The Leadership Alliance

Potential Research Projects

See below for more information on potential research projects for Summer 2022. Please indicate your interest in participating in a specific project on your statement of purpose.  

Advanced Neurodiagnostics

We are developing new ways to study neurological diseases using electrophysiology and mathematical modeling. Our current projects include validating a new method for diagnosing the fatal disease ALS, developing a new approach to diagnosing seizures that originate in the hippocampus, and modeling how neuromodulation can control seizures. The goal of these projects is to directly translate basic science concepts into improved patient outcomes.

Ataxia Mechanisms and Measurement

We apply molecular and cellular biology and animal genetic techniques to understand the pathogenesis of neurological disorders such as ataxia and autism and design target therapies. In parallel, we are using wearable sensor technology to develop a more accurate way to assess severity of ataxia and the benefit of treatments.

Behavioral Science

The Center for Decision Research at the University of Chicago Booth School of Business seeks conscientious research assistants to conduct behavioral science and social psychology experiments through the Virtual PIMCO Decision Research Laboratories during Summer 2022. Undergraduate students studying social psychology, cognitive psychology, and behavioral economics are encouraged to apply.

Each research assistant will have an opportunity to facilitate behavioral science experiments led by faculty and graduate student researchers of the Center. These studies involve interfacing with real participants, and guiding them through precise study protocols in order to learn about how humans understand ourselves and each other. Each research assistant will also have an opportunity to be mentored by members of the CDR’s academic community, including faculty members, postdoctoral researchers, and graduate students.

Workshops and presentations of original and emergent research by behavioral scientists around the world are offered by the Center, and assistants are welcome to attend as they deepen their understanding and interest in the field of behavioral science.

Brain Trauma Research

We are interested understanding the pathophysiology of severe traumatic brain injury (TBI) and in improving functional outcomes of patients after such injuries. Critical care after TBI aims to mitigate secondary brain injury (SBI) via the continuous monitoring of intracranial pressure (ICP) and the partial brain tissue oxygen tension (PbtO2), among other physiologic variables.

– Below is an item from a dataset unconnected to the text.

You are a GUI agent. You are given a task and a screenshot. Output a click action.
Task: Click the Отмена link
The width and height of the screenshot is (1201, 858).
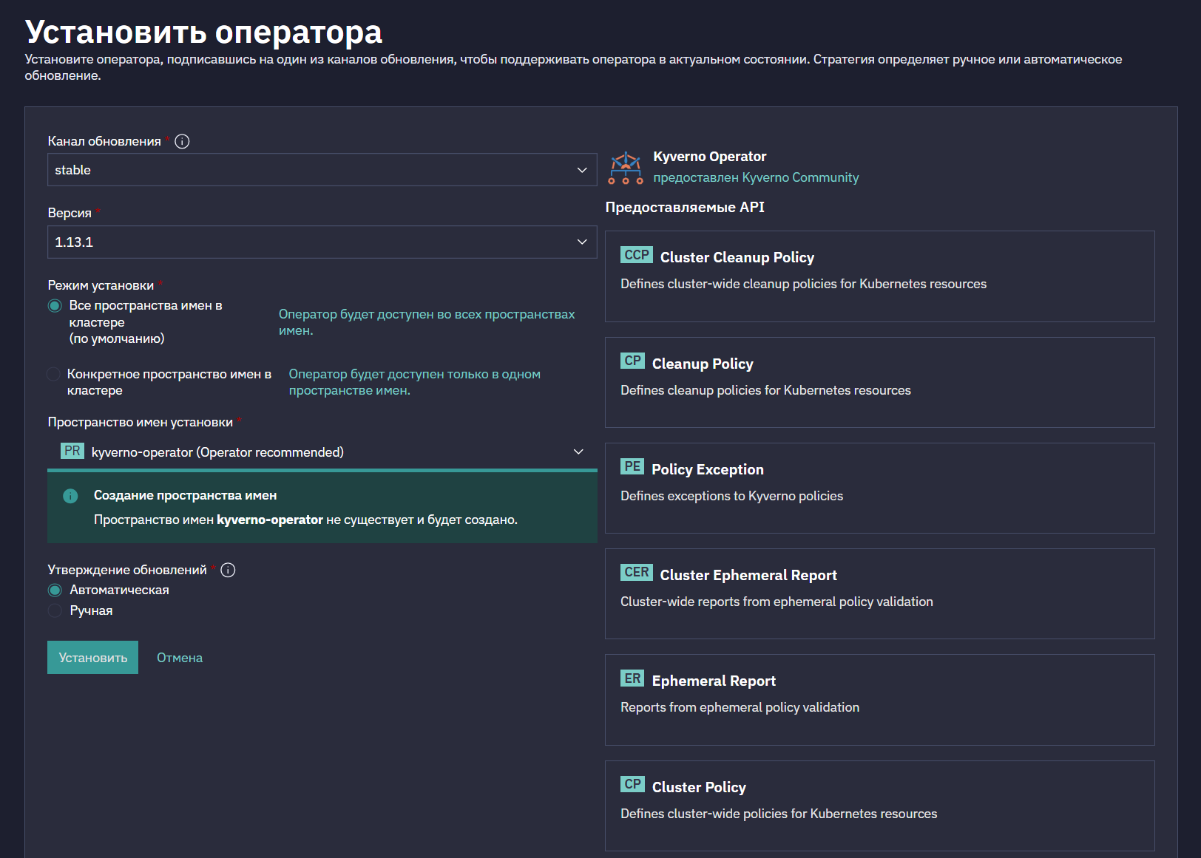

Catalytic Tools for Organic Synthesis

Have you wondered how small-molecule drugs are synthesized in a wet lab, how a metal catalyst works, and how organic nanomaterials are prepared? The Dong lab at UChicago are developing new, powerful catalytic tools for organic synthesis. The student will be paired with a senior graduate student or a postdoc fellow to work on developing new catalysis reactions that allow activation of insert chemical bonds or preparing nanographene materials. After the training period, the student will gain valuable skills on carrying out multi-step synthesis, operating air/moisture-sensitive reactions, and preparing nano-materials. 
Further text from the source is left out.